Module-level killswitch — The install <module> /bin/false pattern is a killswitch for any kernel subsystem that lives in a loadable module. Every rule in modules.recent_cves and modules.net.legacy is a pre-emptive killswitch applied before a CVE drops, removing attack surface that the kernel will never need to load. When ksmbd had its LPE series in 2023–2025, hosts with kernsec deployed were unaffected because the module couldn’t load.
The Killswitch proposal’s named targets vs. kernsec coverage:
| Subsystem | Killswitch proposal | kernsec |
|---|---|---|
| AF_ALG | af_alg_sendmsg engage -EPERM |
initcall_blacklist=algif_aead_init (boot) + algif_* blacklist (module) |
| ksmbd | ksmbd_smb2_read engage -EPERM |
modules.recent_cves blacklist |
| nf_tables | named candidate | intentionally excluded — CFM depends on nf_tables |
| vsock | named candidate | modules.net.virt blacklist (KVM-host gated) |
| ax25 | named candidate | modules.net.legacy blacklist |
Three of the five named Killswitch candidates are already covered by kernsec’s module blacklists. The AF_ALG case is covered at boot time. nf_tables is the only one that can’t be touched without breaking CFM’s own firewall backend.
The key difference is timing: kernsec’s module blacklists are applied proactively at install time, before any CVE is announced. The kernel Killswitch primitive is designed for the reactive case — a zero-day drops, you engage the killswitch before a patch is ready. The two approaches are complementary: kernsec eliminates the surface area that will never be needed; Killswitch handles the residual cases where a needed function turns out to be vulnerable.
What it does not do
kernsec deliberately does not:
- Set
kernel.modules_disabled=1— this is a one-way runtime switch that requires careful late-boot orchestration so cfm and host services can finish loading required modules first. Planned as a follow-up with a proper systemd unit. - Edit
/etc/fstab— mount changes require operator judgment on live hosting servers. - Manage NFS, CIFS, io_uring, or wifi modules — legitimate use exists on fleet nodes.

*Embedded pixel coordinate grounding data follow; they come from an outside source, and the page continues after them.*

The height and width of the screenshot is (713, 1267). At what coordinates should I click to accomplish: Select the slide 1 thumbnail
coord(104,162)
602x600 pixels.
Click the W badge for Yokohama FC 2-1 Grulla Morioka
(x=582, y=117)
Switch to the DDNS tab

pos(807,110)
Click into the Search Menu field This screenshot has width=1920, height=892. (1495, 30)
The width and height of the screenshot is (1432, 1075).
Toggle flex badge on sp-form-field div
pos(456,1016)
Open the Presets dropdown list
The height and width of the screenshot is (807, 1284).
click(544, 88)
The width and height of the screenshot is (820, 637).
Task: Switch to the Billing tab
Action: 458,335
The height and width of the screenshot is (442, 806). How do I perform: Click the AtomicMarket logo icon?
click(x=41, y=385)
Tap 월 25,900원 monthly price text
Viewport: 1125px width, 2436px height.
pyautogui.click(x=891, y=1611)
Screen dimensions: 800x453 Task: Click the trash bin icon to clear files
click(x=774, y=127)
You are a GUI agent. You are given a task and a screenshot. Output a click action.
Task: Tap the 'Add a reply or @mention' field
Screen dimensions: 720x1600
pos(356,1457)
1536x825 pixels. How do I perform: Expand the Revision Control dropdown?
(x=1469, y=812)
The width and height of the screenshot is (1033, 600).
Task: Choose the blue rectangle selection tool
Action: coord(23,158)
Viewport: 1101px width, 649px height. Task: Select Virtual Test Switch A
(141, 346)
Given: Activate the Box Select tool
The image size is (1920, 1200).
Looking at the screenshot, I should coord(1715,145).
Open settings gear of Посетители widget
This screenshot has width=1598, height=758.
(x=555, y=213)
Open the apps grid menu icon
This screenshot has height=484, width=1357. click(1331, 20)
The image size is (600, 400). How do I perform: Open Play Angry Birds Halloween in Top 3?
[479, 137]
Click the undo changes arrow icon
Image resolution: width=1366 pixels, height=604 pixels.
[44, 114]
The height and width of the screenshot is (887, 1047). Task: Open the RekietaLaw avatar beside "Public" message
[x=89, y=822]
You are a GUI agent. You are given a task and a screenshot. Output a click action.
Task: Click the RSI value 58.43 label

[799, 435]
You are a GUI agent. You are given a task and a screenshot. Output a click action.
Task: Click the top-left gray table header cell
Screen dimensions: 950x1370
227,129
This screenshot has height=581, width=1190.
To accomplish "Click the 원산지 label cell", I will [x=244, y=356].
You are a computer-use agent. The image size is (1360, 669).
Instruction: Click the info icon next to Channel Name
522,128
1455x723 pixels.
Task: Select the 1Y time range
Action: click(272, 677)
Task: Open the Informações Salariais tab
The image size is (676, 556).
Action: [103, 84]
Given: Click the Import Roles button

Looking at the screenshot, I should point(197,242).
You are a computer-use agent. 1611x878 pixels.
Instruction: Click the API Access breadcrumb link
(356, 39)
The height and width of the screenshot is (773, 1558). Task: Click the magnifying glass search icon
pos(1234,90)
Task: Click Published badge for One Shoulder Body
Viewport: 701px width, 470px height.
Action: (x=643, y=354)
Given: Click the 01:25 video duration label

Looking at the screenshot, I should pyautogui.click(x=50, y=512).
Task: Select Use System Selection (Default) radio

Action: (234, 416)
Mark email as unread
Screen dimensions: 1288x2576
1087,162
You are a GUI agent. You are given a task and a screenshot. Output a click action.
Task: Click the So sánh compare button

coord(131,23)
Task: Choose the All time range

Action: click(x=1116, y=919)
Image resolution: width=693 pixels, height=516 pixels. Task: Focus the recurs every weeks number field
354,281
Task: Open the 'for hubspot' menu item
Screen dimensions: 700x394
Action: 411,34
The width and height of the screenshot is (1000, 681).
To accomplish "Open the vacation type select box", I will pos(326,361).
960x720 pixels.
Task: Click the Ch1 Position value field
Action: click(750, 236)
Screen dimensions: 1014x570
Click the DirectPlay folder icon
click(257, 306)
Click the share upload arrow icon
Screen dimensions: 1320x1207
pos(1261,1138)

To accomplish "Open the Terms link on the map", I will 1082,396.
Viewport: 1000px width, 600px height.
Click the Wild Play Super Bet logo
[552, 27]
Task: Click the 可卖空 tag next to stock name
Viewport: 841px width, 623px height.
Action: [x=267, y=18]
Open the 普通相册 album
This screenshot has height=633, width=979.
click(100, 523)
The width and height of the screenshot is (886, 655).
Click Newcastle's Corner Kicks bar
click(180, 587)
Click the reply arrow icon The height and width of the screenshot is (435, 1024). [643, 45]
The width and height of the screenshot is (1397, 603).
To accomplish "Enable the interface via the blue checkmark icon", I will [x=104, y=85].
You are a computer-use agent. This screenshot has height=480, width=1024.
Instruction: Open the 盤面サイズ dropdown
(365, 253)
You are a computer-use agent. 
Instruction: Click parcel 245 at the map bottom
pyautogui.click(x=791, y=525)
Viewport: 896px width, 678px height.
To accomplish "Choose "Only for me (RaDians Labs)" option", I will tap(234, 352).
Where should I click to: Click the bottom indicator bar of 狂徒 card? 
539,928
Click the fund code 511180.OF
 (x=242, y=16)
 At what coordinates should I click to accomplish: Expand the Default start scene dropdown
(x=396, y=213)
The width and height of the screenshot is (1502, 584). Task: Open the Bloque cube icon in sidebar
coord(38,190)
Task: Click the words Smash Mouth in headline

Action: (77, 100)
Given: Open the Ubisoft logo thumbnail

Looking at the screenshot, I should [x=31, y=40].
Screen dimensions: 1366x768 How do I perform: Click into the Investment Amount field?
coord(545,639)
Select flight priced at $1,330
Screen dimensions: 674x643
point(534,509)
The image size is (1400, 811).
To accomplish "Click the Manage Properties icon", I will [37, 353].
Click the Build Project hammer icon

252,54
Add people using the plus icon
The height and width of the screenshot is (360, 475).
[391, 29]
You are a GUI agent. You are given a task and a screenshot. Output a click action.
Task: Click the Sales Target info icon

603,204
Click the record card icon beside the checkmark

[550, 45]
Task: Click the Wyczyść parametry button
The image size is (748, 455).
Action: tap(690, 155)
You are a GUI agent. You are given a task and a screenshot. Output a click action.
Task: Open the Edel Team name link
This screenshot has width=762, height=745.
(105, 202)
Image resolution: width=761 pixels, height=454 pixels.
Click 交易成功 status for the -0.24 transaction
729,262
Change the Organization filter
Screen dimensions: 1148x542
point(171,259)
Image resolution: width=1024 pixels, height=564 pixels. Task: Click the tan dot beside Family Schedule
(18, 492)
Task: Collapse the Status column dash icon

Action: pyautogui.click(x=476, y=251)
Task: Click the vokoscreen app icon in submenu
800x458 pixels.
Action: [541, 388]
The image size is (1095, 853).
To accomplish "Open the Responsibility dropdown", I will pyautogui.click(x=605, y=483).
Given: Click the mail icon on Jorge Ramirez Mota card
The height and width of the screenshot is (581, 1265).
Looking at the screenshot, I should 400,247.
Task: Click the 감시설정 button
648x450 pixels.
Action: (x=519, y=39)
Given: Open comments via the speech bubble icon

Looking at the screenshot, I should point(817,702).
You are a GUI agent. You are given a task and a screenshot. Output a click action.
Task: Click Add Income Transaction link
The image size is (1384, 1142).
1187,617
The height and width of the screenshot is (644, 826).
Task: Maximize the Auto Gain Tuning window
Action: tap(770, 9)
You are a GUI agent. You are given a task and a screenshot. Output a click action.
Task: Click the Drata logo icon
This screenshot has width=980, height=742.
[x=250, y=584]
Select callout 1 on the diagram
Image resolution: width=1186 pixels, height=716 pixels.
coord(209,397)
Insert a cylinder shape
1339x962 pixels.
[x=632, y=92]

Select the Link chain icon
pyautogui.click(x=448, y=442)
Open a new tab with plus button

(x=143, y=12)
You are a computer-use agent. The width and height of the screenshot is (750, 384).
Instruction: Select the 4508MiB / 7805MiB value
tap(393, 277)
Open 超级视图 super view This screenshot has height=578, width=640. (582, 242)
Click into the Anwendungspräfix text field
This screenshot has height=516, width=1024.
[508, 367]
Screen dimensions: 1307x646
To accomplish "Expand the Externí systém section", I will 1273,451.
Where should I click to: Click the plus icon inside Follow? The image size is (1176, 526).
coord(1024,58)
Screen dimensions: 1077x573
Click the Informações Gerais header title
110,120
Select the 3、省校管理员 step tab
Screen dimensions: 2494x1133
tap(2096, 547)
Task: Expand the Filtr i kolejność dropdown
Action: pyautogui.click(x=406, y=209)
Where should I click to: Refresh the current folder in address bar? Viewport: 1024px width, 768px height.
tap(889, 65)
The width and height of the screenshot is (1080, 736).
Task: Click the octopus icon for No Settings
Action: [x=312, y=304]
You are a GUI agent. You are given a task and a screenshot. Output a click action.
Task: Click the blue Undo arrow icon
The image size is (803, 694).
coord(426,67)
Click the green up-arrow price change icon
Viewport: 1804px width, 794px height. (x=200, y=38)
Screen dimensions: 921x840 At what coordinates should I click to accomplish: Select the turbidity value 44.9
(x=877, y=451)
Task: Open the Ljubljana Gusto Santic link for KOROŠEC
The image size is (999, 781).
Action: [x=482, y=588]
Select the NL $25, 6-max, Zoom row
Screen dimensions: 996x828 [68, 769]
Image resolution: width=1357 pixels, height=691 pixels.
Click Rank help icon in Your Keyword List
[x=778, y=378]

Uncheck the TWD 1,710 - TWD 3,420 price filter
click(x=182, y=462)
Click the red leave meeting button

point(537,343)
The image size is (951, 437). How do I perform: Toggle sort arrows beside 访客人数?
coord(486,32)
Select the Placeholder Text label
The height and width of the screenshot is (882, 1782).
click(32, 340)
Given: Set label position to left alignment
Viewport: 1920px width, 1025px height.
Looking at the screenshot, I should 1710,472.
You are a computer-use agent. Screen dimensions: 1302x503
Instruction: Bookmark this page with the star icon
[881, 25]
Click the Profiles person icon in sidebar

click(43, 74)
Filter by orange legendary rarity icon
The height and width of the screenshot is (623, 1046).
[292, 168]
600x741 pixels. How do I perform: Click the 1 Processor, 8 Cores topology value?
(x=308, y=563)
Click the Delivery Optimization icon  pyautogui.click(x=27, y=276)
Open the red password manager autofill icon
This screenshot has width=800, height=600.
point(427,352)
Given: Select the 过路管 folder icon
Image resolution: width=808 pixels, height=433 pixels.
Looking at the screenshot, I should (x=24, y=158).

- Implement Killswitch engage/disengage — the kernel interface doesn’t exist in any distro kernel yet. When it lands in AlmaLinux/CloudLinux kernels, kernsec’s audit layer is designed to surface the state via
cfm kernsec status.
Implementation notes for the technically curious
kernsec is written in Go and lives in internal/kernsec/. The key design points:
Schema-driven rule registry — Every rule is a Go struct (SysctlRule, BootArg, ModuleRule, MountRule) with a stable KSEC-<class>-<group>-<NNN> ID. The resolver joins rules against the host profile and conf overrides to produce per-rule Decision values (Apply / SkipByConf / SkipByTier / SkipByHostProfile). The audit then attaches live probes to each decision.
Atomic file writes with backup — All writes are atomic (write to temp, rename). The first write backs up the original file as <path>.cfm-kernsec.bak. Subsequent writes warn if the file contains lines outside the managed set (operator-edited managed files) without blocking the apply.
Per-key sysctl apply — apply calls sysctl -w key=value per key rather than sysctl -p, so a single rejected key (kernel version mismatch, security module blocking the write) doesn’t stop the rest. Keys not exposed by the running kernel are detected via /proc/sys/<path> existence check and skipped at render time.
Multi-backend boot arg management — Three backends (BLS/grubby, legacy GRUB, Proxmox) with a clean interface. Each backend owns reading and writing the current and next-boot cmdline. The managed key set is authoritative: apply strips any stale instance of a managed key before appending the desired set, preventing accumulation of duplicate args across kernel updates.
Cross-component registry — internal/managedsysctl tracks which CFM component owns which sysctl key. kernsec checks this before writing any key and renders EXT rows for keys owned elsewhere. This prevents two CFM components from writing conflicting values to the same sysctl.